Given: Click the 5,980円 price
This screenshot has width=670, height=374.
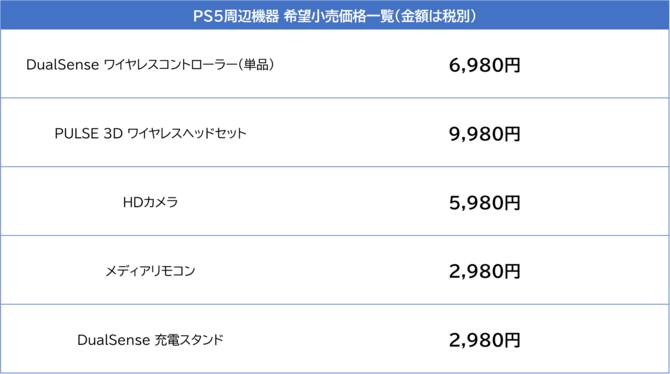Looking at the screenshot, I should pos(485,203).
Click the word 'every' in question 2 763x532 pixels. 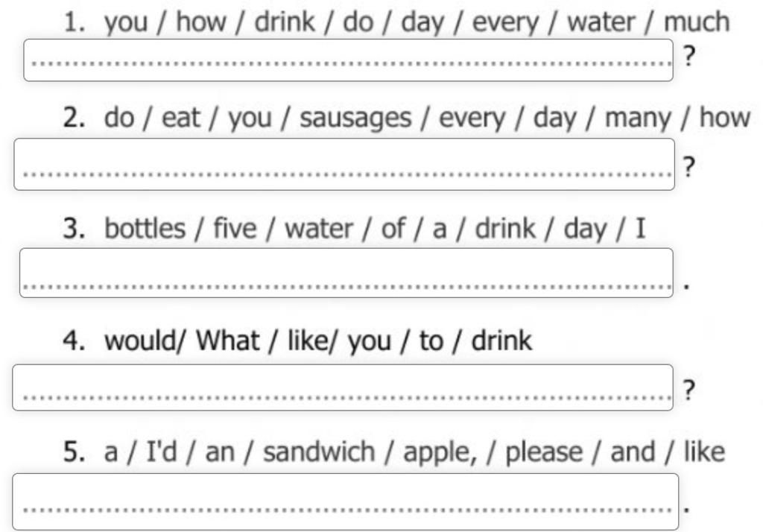click(x=472, y=118)
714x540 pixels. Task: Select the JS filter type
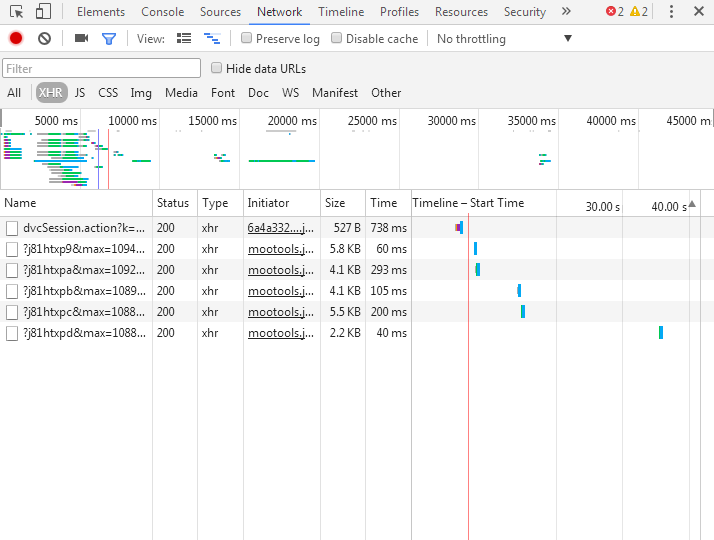(x=80, y=93)
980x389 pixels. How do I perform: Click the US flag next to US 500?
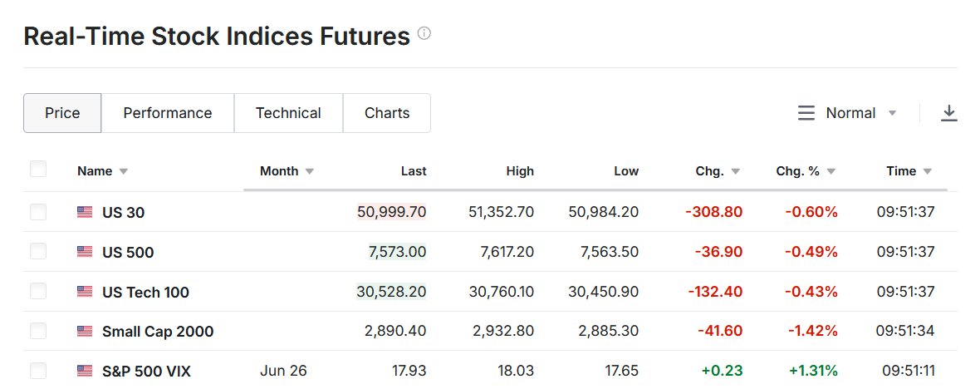pyautogui.click(x=85, y=252)
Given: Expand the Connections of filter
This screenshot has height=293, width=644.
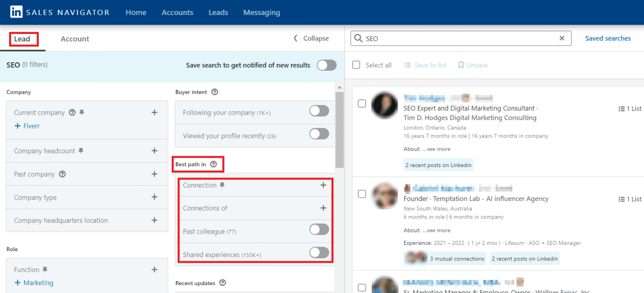Looking at the screenshot, I should click(323, 208).
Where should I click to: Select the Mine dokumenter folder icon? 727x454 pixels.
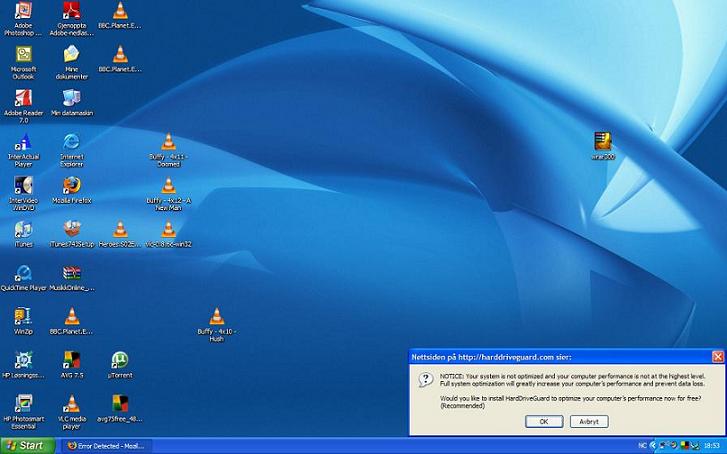click(x=71, y=55)
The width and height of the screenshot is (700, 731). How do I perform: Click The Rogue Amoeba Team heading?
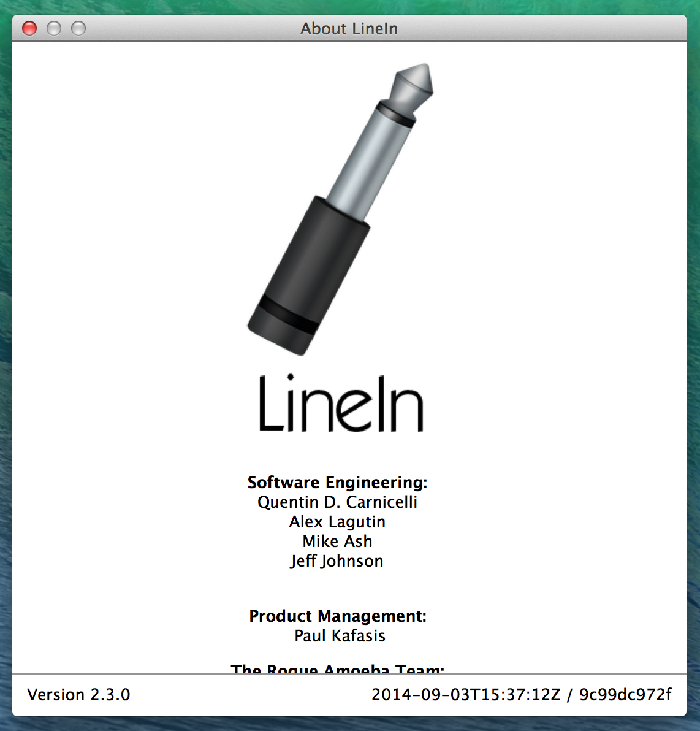click(x=337, y=668)
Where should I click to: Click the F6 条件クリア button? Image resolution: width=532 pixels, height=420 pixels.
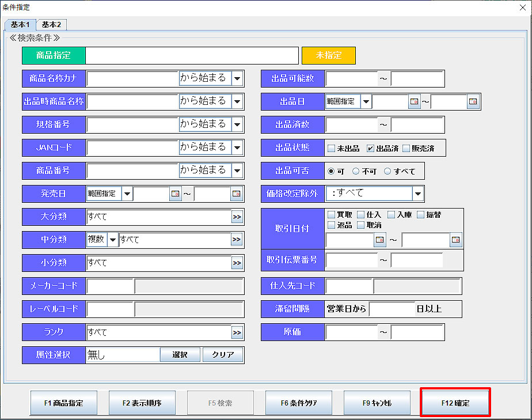point(298,403)
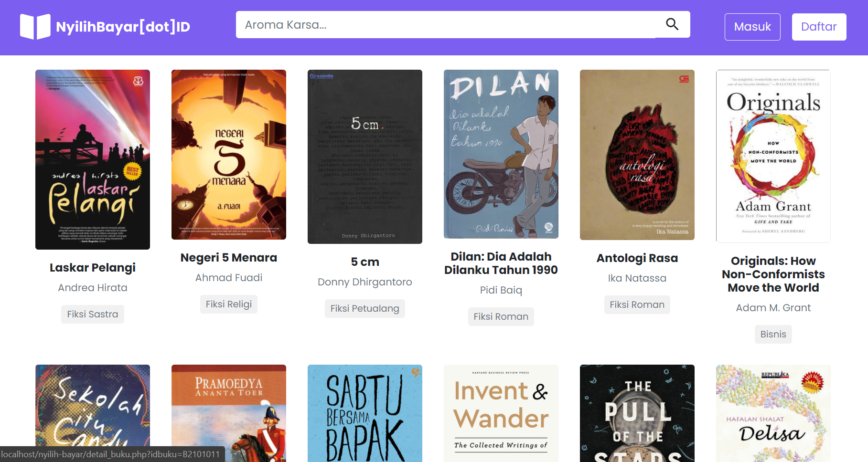Click the NyilihBayar[dot]ID brand name

tap(123, 27)
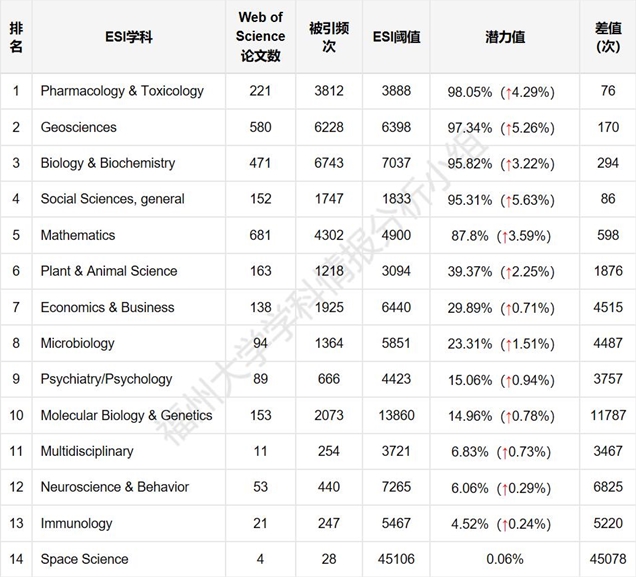Image resolution: width=636 pixels, height=577 pixels.
Task: Click the ESI threshold value 45106
Action: point(396,559)
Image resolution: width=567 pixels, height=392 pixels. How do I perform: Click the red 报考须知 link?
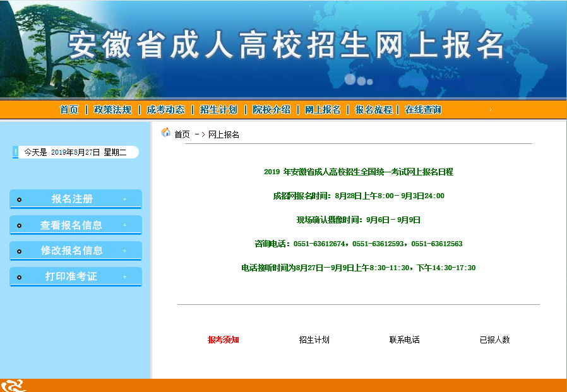tap(224, 340)
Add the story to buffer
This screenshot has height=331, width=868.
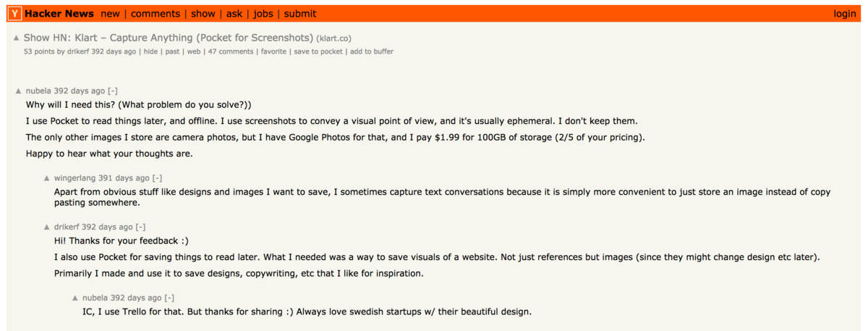(x=372, y=51)
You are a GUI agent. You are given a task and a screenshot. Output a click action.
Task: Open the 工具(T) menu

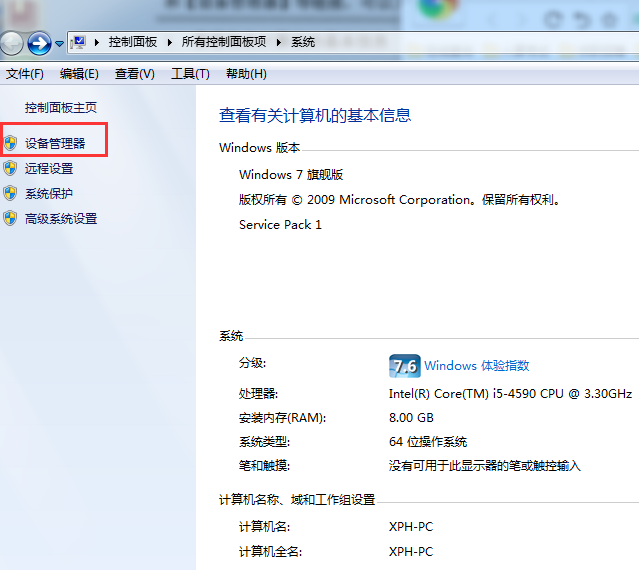pyautogui.click(x=190, y=74)
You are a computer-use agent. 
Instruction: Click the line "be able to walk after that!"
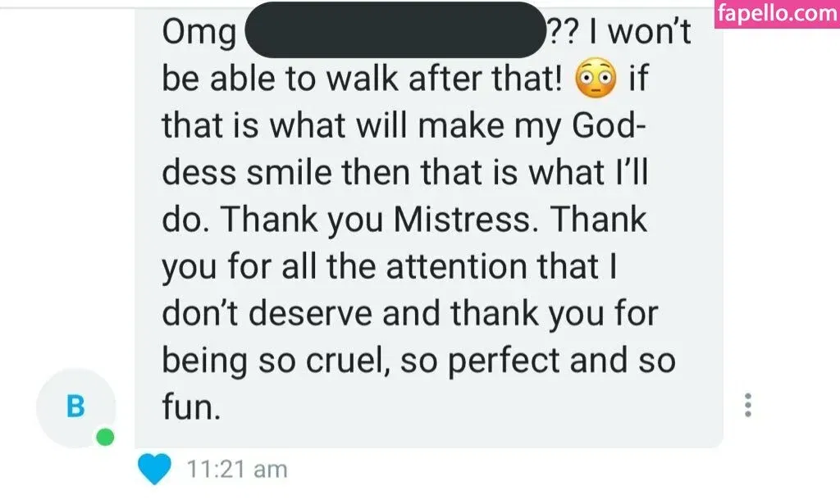[363, 79]
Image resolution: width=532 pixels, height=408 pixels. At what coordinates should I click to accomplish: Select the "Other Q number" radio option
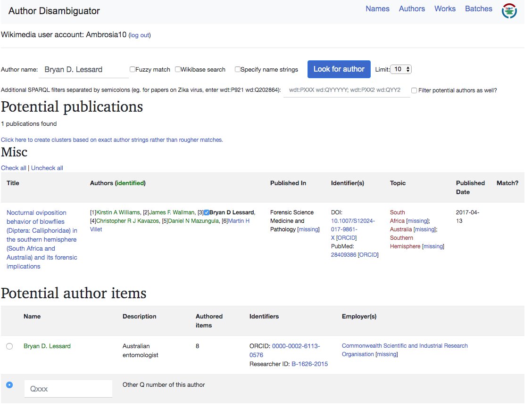pos(9,385)
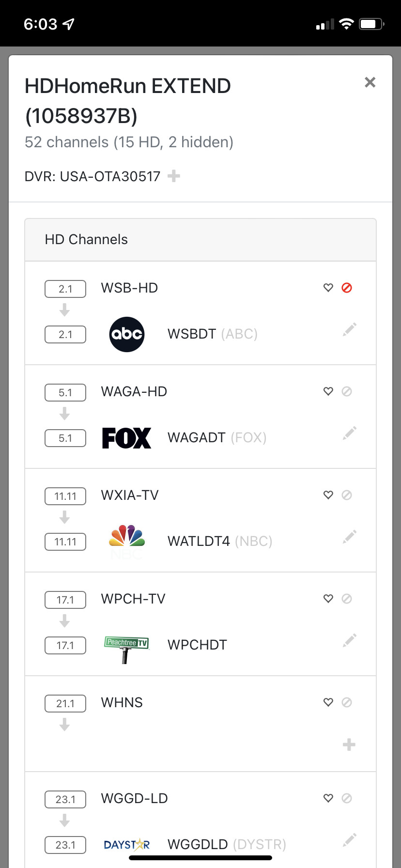
Task: Hide the WPCH-TV channel
Action: 347,599
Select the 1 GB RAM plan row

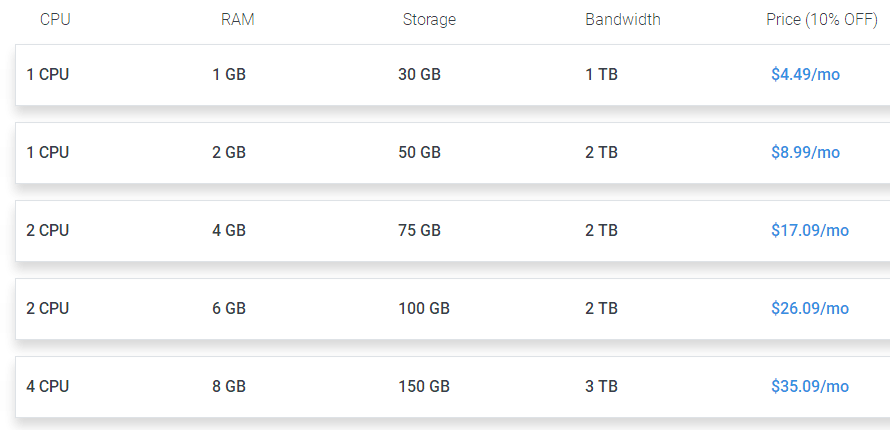[229, 74]
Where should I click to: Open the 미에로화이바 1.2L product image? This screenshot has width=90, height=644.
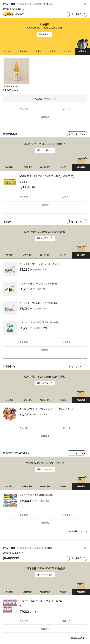click(16, 71)
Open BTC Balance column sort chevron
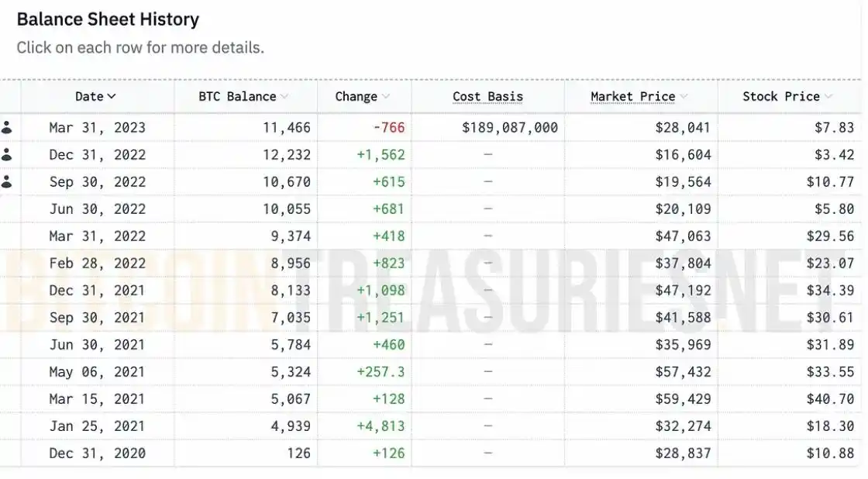Viewport: 868px width, 479px height. (x=284, y=97)

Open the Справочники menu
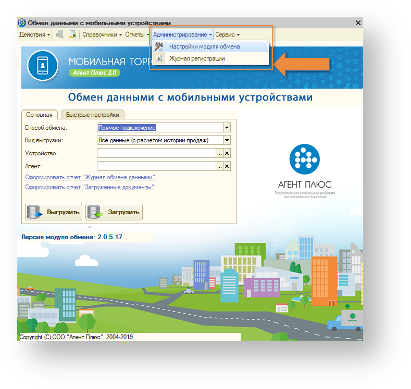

|---|

◆ **Work to be completed**
Only the lines from the one containing "Image resolution: width=532 pixels, height=408" through the last line of the material are to be restated word for word; no picture is to be included.

◆ **Answer to this problem**
Image resolution: width=532 pixels, height=408 pixels. At what coordinates should I click to accomplish: Select the "Other Q number" radio option
pos(9,385)
Task: Hide the WPCH-TV channel
Action: 347,599
Select the 1 GB RAM plan row

[229, 74]
Where should I click to: Open the 미에로화이바 1.2L product image? This screenshot has width=90, height=644.
click(16, 71)
Open BTC Balance column sort chevron
Viewport: 868px width, 479px height. (x=284, y=97)

Open the Справочники menu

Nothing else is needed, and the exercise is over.